Tiahrt narrowly lost a race for the Kansas House in 1990, won a Senate seat in 1992 and won the seat for the 4th Congressional District of south-central Kansas in 1994.

Moran continues to hold a big advantage in fundraising, having stockpiled almost $3.5 million in cash at the end of March to about $1.5 million for Tiahrt.

In his ad, Tiahrt points to a 2003 vote by Moran against

a GOP version of a resolution establishing the outlines of the federal budget.

Tiahrt noted that Moran was one of only 12 Republicans who joined Pelosi and almost all of her fellow Democrats in voting against it; Tiahrt backed it. The plan assumed temporary tax cuts championed by then-President Bush would become permanent. Thus, Tiahrt argues, a vote against the resolution was a vote in favor of raising taxes.

Moran said he voted multiple times for Bush's tax cuts and more than 200 times during his congressional career to reduce taxes. Later, campaign spokesman Dan Conston sent AP a copy of a short column Moran wrote after the vote, saying the budget resolution would have allowed too much spending.
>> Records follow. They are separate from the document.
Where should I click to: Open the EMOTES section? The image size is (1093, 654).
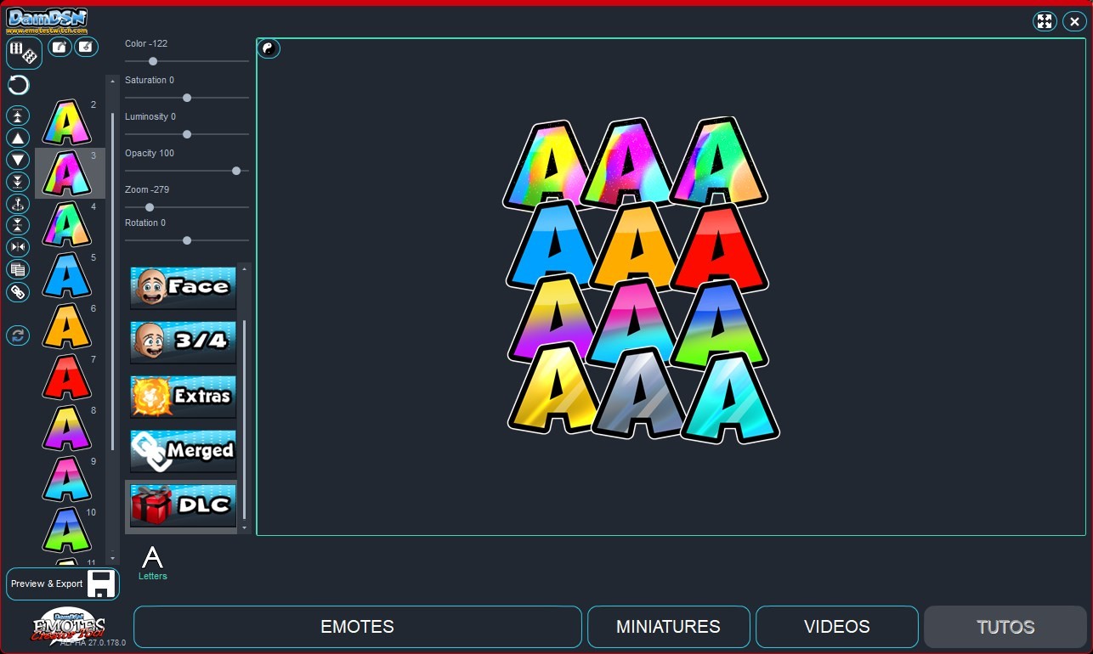[357, 627]
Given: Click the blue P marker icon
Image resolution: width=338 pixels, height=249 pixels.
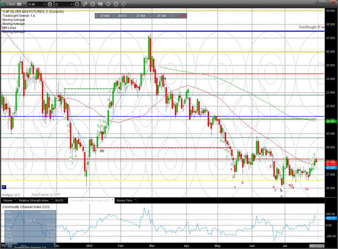Looking at the screenshot, I should [x=4, y=187].
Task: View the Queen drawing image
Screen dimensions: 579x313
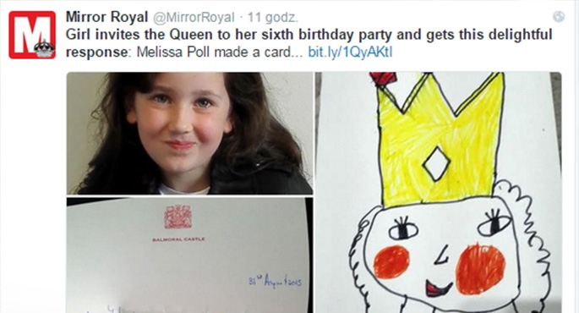Action: coord(439,193)
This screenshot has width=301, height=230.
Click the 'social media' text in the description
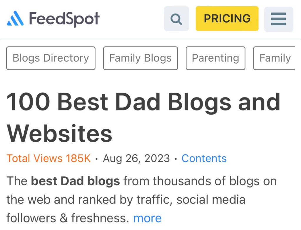pyautogui.click(x=211, y=200)
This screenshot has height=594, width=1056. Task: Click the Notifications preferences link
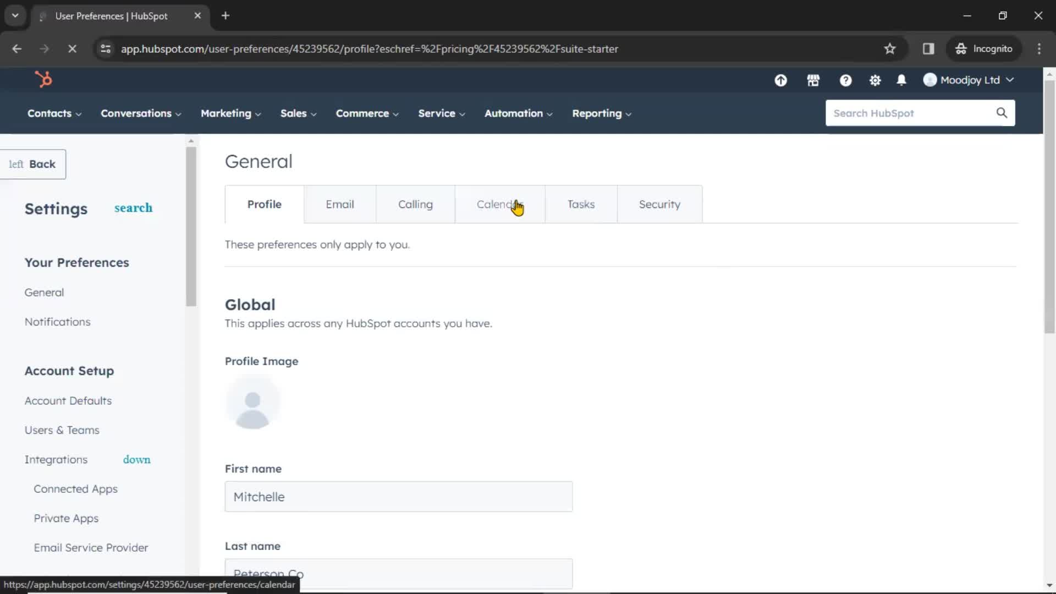(x=57, y=321)
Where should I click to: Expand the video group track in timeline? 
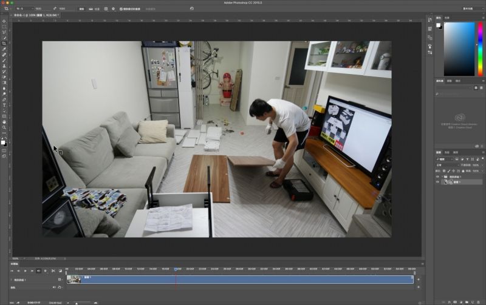click(12, 280)
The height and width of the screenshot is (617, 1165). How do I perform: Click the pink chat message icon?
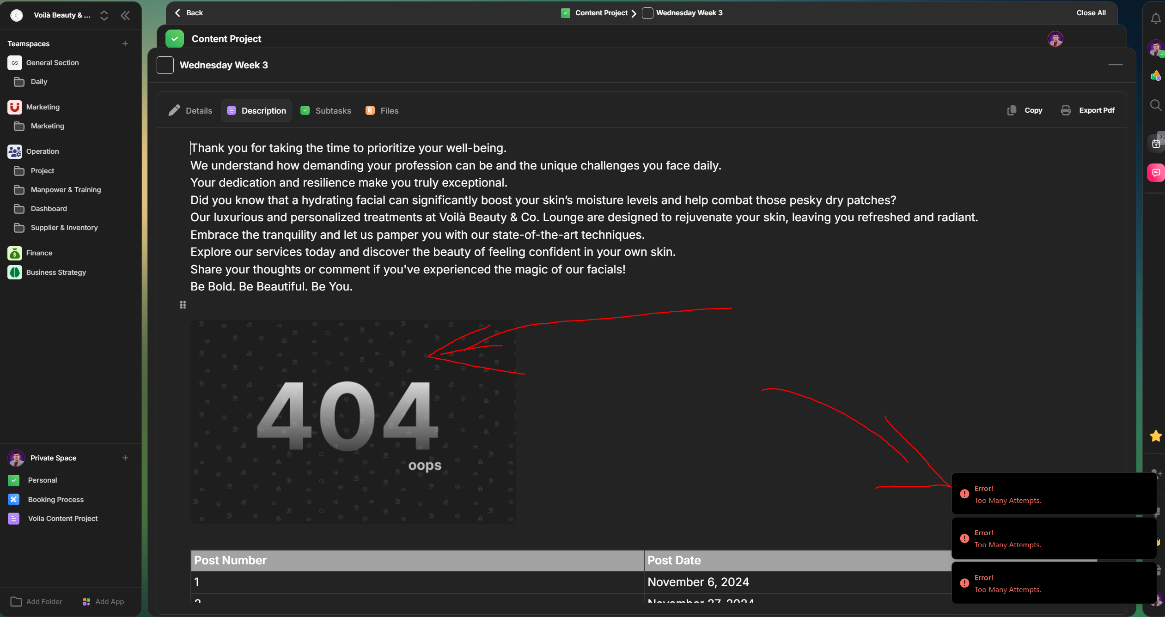[x=1156, y=173]
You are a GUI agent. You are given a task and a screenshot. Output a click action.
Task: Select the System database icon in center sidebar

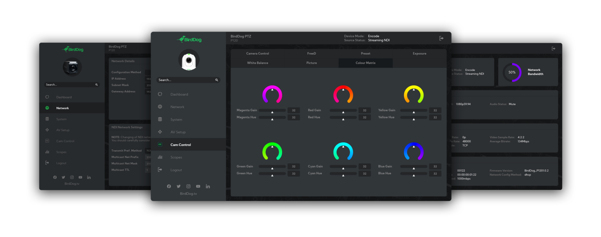pos(160,119)
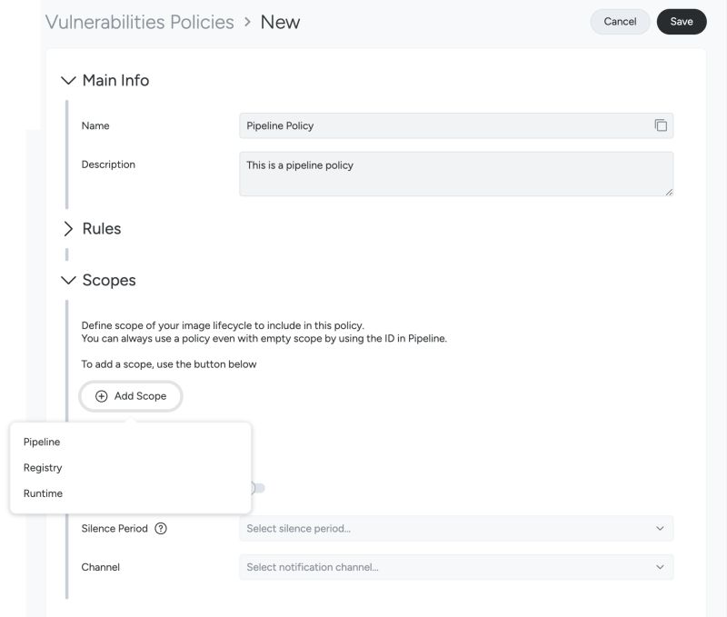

"Many of my fellow conservative colleagues often say that by cutting taxes, we reduce the size of government," Moran wrote. "But this is only true if the government spends less when it has less to spend."

Tiahrt's ad also cited votes Moran made as a state senator in 1991 and 1992 against bills to exempt municipal airport property from taxes and in 1991 and 1993 against renewing restrictions on local governments' ability to increase property taxes. All four bills passed by wide margins, with most GOP state senators in favor.

The other legislative vote cited by Tiahrt was in 1991, when Moran supported a bill raising the state's sales and income taxes, a measure vetoed by then-Gov. Joan Finney, a Democrat. The additional revenue would have gone to public schools, with the goal of keeping their property taxes down.

Moran's campaign unearthed a 1990 newspaper story in which Tiahrt, then a candidate for the Kansas House, is quoted as saying he'd support a sales tax increase to buy down local property taxes.

History relevant?

Bob Beatty, a Washburn University political scientist, said such history is relevant to voters if it hasn't been thoroughly examined in past campaigns. Moran had a relatively easy time winning his seat in Congress and 1996 and even less trouble keeping it since then.

"No matter how old the vote or point may be, it's 'new' news to the voters and therefore fair game for the candidates," Beatty said. "This is especially true in a Senate race, which is statewide, with so many voters outside of the candidates' congressional districts only having a general idea of the candidate."

Tiahrt needs Kansas Republicans to agree with him that there is no statute of limitations in politics when it comes to old votes if he's to overcome Moran.